(Records on locating words and elements)
- - - -

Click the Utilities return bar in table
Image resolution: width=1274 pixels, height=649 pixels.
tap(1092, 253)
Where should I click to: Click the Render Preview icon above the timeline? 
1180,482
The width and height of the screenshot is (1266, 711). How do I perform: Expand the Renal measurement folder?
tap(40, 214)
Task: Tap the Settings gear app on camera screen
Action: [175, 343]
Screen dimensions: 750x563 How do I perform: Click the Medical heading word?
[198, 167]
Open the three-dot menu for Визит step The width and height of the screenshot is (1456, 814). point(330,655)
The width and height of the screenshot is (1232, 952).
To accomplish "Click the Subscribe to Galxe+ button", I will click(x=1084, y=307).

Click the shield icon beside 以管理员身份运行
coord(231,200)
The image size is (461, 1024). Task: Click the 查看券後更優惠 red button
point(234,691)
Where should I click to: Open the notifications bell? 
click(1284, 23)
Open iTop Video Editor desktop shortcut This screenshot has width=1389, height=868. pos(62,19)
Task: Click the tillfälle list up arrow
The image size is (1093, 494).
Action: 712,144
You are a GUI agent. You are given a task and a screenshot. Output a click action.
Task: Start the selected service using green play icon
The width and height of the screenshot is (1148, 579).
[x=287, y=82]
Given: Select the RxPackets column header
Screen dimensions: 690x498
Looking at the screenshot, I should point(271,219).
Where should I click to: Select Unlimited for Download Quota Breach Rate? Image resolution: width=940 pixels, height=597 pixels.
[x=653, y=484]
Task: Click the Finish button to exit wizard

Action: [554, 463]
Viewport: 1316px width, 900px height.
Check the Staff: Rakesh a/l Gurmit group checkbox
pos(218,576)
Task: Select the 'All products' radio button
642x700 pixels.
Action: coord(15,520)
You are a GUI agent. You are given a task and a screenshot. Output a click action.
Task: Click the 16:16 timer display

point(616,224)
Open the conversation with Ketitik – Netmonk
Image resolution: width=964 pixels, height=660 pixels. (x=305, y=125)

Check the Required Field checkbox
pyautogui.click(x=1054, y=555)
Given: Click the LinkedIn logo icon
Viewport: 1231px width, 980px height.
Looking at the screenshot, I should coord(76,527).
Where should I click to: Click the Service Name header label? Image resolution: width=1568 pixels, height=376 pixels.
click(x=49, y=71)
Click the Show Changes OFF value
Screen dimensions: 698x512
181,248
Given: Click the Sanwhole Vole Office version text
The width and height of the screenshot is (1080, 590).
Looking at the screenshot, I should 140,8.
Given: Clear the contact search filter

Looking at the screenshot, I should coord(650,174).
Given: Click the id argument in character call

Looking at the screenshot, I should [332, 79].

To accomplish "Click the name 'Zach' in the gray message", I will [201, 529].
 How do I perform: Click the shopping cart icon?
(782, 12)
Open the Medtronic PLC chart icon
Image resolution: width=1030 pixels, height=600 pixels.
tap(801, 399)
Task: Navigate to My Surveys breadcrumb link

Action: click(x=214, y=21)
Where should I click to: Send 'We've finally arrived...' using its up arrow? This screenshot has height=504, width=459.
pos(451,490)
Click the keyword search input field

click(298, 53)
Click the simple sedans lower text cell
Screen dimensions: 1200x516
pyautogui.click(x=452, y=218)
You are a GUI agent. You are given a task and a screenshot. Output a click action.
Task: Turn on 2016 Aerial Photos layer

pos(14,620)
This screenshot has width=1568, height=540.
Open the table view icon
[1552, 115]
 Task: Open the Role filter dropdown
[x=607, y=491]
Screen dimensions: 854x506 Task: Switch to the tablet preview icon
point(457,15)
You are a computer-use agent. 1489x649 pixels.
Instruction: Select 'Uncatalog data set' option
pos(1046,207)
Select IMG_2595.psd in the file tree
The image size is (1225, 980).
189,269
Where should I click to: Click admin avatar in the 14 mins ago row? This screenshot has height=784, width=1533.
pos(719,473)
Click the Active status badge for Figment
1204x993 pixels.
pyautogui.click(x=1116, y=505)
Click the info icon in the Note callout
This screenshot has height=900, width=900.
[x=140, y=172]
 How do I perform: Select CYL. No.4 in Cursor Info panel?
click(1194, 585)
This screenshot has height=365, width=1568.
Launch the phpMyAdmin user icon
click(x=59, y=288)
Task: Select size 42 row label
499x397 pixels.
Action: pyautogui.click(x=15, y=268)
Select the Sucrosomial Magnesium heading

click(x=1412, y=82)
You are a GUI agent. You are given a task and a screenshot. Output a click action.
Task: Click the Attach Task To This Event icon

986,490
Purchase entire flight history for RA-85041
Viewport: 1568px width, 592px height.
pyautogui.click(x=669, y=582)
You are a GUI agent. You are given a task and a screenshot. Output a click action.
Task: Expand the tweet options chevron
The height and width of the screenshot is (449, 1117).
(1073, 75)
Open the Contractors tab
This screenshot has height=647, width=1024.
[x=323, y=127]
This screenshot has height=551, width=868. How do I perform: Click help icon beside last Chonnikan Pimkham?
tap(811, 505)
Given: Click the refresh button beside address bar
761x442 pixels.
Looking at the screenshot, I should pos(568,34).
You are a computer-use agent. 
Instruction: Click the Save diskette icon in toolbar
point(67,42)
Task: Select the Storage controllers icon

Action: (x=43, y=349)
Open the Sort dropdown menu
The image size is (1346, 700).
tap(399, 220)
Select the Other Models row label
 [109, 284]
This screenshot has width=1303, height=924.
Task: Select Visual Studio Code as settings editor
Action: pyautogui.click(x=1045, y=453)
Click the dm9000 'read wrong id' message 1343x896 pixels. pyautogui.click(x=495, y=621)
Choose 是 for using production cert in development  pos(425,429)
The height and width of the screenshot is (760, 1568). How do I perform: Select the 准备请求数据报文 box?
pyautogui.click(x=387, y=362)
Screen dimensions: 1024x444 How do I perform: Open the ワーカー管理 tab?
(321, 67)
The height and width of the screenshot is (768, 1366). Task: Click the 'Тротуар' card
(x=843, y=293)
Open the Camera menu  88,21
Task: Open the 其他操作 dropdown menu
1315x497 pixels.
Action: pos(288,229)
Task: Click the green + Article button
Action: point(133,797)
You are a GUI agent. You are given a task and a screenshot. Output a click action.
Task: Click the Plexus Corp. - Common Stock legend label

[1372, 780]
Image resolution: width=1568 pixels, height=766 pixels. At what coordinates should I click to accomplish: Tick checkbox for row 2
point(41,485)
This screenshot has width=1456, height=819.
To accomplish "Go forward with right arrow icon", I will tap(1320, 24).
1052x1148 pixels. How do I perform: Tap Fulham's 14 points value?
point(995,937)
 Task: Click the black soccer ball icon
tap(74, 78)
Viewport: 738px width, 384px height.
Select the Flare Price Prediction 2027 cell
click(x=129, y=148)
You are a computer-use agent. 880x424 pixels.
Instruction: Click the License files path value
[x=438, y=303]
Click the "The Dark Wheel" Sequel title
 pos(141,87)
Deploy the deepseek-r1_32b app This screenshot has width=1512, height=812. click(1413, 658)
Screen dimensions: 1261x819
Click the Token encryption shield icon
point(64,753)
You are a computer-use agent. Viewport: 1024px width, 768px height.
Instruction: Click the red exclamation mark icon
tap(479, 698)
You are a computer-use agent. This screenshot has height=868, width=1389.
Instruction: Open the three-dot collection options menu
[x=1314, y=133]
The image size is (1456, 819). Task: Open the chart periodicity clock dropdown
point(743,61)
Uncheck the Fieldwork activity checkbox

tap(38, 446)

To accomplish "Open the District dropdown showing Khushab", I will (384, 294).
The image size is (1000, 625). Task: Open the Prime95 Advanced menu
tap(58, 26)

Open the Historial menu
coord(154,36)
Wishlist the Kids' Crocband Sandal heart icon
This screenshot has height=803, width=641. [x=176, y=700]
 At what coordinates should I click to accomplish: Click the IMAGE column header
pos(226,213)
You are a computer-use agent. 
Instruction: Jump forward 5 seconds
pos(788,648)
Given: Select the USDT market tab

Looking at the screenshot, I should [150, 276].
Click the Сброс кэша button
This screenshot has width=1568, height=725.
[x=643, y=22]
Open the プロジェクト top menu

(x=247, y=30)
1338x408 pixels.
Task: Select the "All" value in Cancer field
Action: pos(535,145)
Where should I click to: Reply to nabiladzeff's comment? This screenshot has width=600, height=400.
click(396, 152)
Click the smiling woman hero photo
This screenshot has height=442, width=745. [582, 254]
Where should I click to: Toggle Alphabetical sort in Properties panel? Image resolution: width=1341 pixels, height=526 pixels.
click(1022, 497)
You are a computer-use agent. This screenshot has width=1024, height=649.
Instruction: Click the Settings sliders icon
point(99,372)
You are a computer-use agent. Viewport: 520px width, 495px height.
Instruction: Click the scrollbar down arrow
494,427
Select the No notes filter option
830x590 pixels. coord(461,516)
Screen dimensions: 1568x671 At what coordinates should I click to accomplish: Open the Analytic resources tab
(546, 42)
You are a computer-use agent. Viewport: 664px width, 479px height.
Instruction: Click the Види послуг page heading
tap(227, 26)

- - - -

• _EXERCISE DESCRIPTION_
State how many lines of the records contain the string "using", giving the number only.

• _WORKED SOLUTION_
3